“Government bonds have provided a buffer against equity market sell-offs for much of the post-crisis period,” writes Richard Turnill, global chief investment strategist at BlackRock Investment Institute. “Bond prices have tended to go up when stock prices have gone down and vice versa, displaying a negative correlation on average.”
According to Turnill, this pattern played out again early last week when North Korea-related geopolitical concerns escalated.
Turnill says this is a “timely reminder to diversify equity risk via an allocation to government bonds.”
“This is especially true at a time when some investors have lost faith in this principle following several notable episodes in recent years when stock and bond prices moved together,” he added.
For example: the “taper tantrum” of 2013 in response to Federal Reserve hints about tapering and the 2015 spike in German bond yields. According to Turnill, in these episodes, rapidly rising rates undermined confidence in equity markets, which resulted in bond allocations amplifying rather than reducing portfolio losses.
“Fears of similar upsets appear to be holding back investment flows into government bonds, while thirst for income has boosted other fixed income assets such as credit,” Turnill explains. “A fear of rates rising from historically low levels also may be contributing.”

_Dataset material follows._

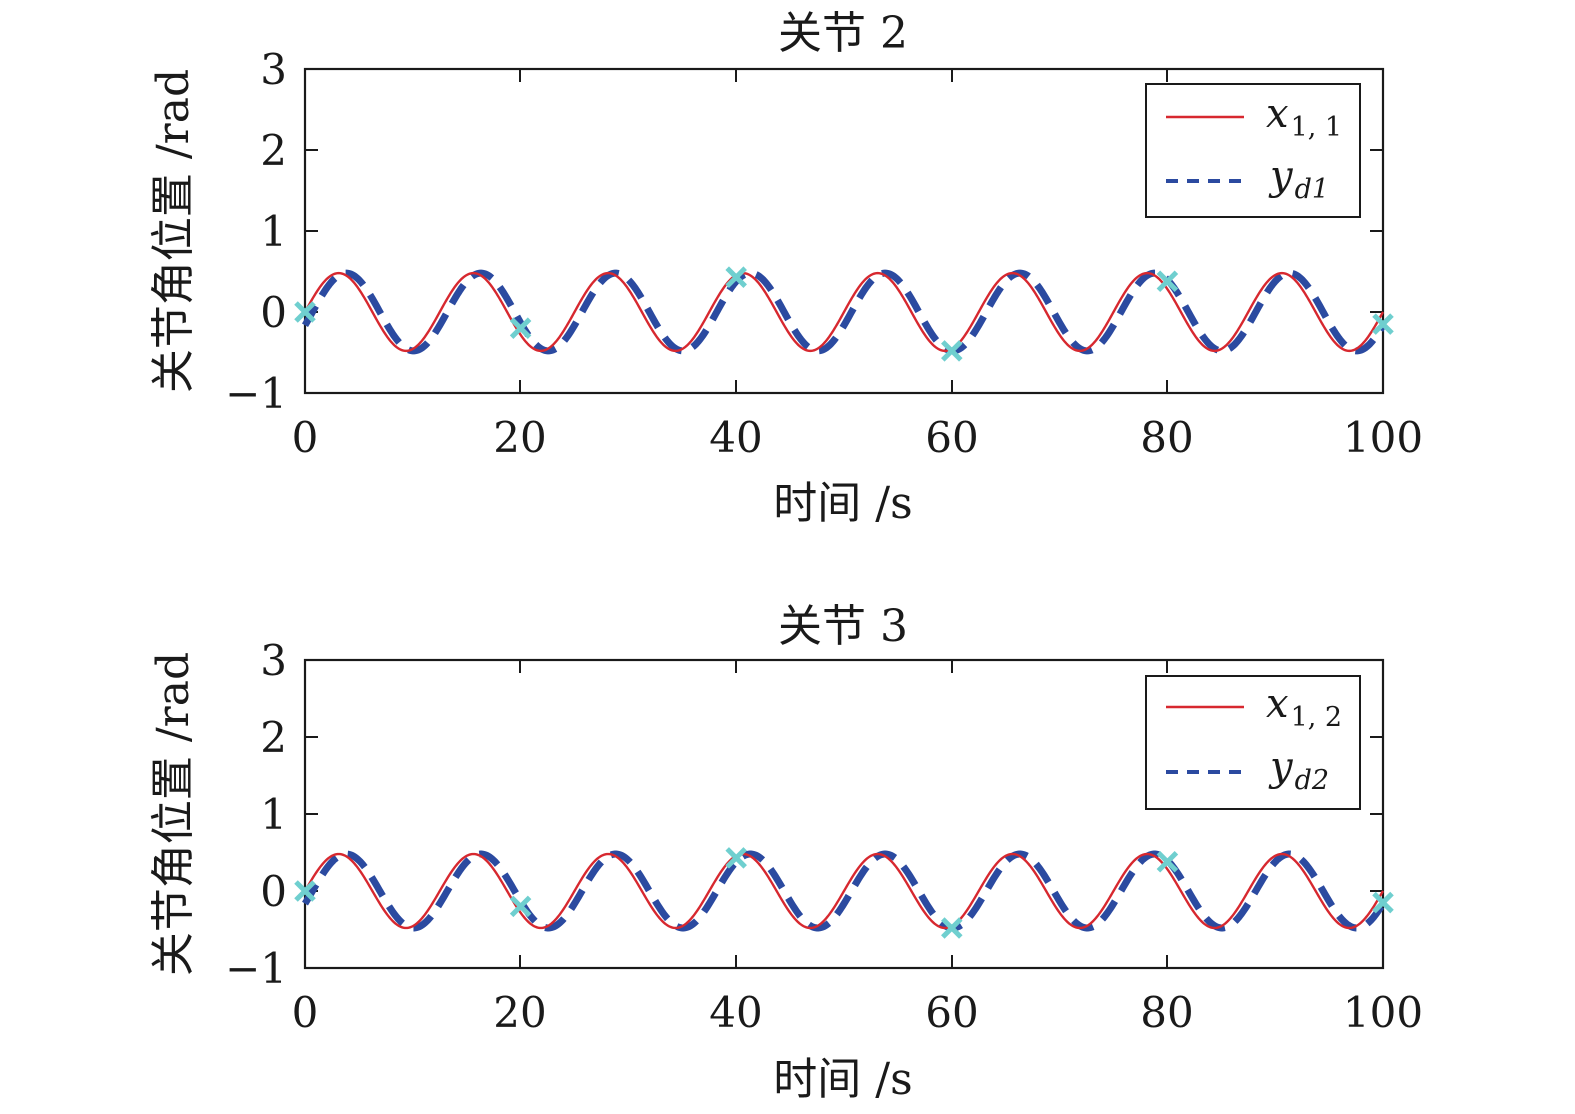 This screenshot has width=1575, height=1114. I want to click on legend-subscript: d1, so click(1312, 190).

However, in Turnill’s view, market movements early last week highlight how government bonds can still offer portfolio diversification benefits few other assets can. He also notes that rates have reversed this year from their post-U.S. election surge.
“Our analysis shows government bonds have provided positive returns during periods of significant equity declines, upholding their diversifying role,” Turnill writes. “Of the 22 months since 2010 that featured negative U.S. equity returns, bonds notched positive returns in each month in which equities fell 2.5% or more.”
The one exception to that was during the taper tantrum, he notes.
Turnill does expect interest rates to rise — “albeit at a very slow pace as U.S. and eurozone monetary policies gradually normalize,” he says.
Because of this, he says to expect low or negative returns for government bonds globally in the medium term. For diversification purposes, he advocates strategic allocations to government bonds including Treasury inflation-protected securities, known as TIPS — even in the case where bonds underperform cash.
“We do not advocate large cash allocations, as cash dampens but does not diversify equity risk,” he adds.